Instruction:
Repeat the listing below word for word, from the line containing "The width and" down to the line containing "Action: tap(1273, 114)", with both of those lines included. Leave the pictures out of your answer.

Recorded information:
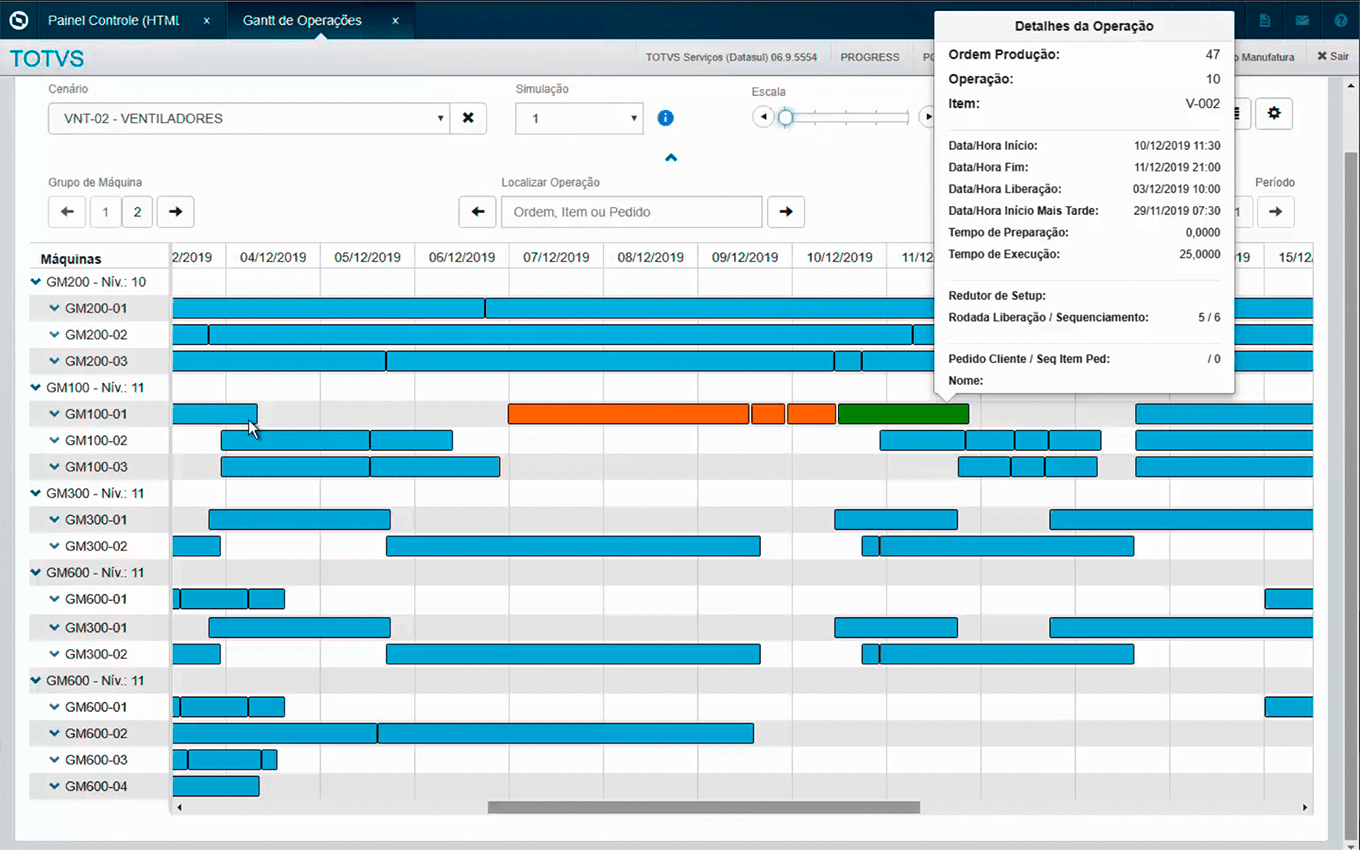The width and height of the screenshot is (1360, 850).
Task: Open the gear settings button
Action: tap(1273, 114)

==

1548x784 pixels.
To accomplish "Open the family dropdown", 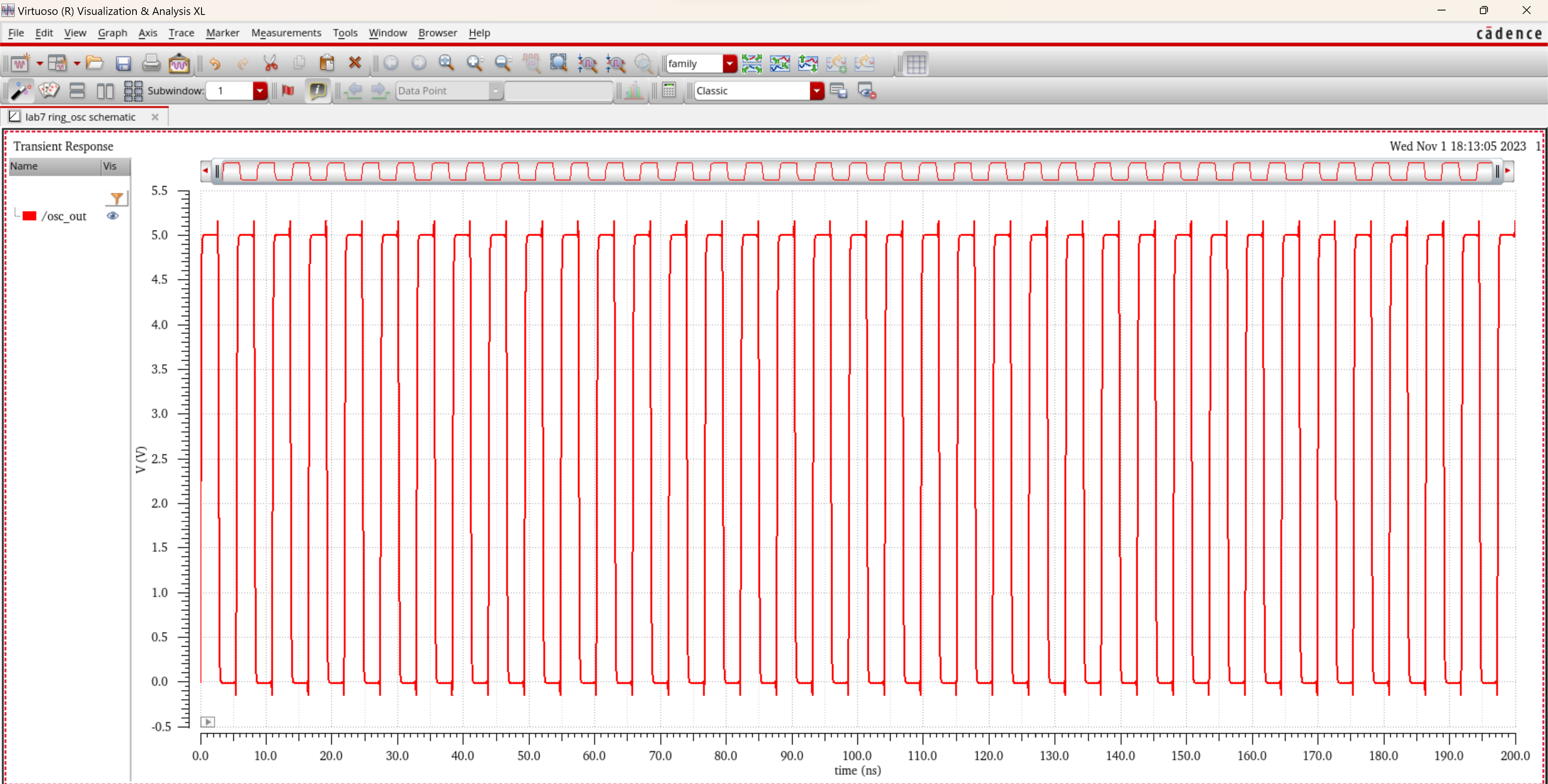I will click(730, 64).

Reply:
The width and height of the screenshot is (1360, 850).
Task: Open the gear settings button
Action: tap(1273, 114)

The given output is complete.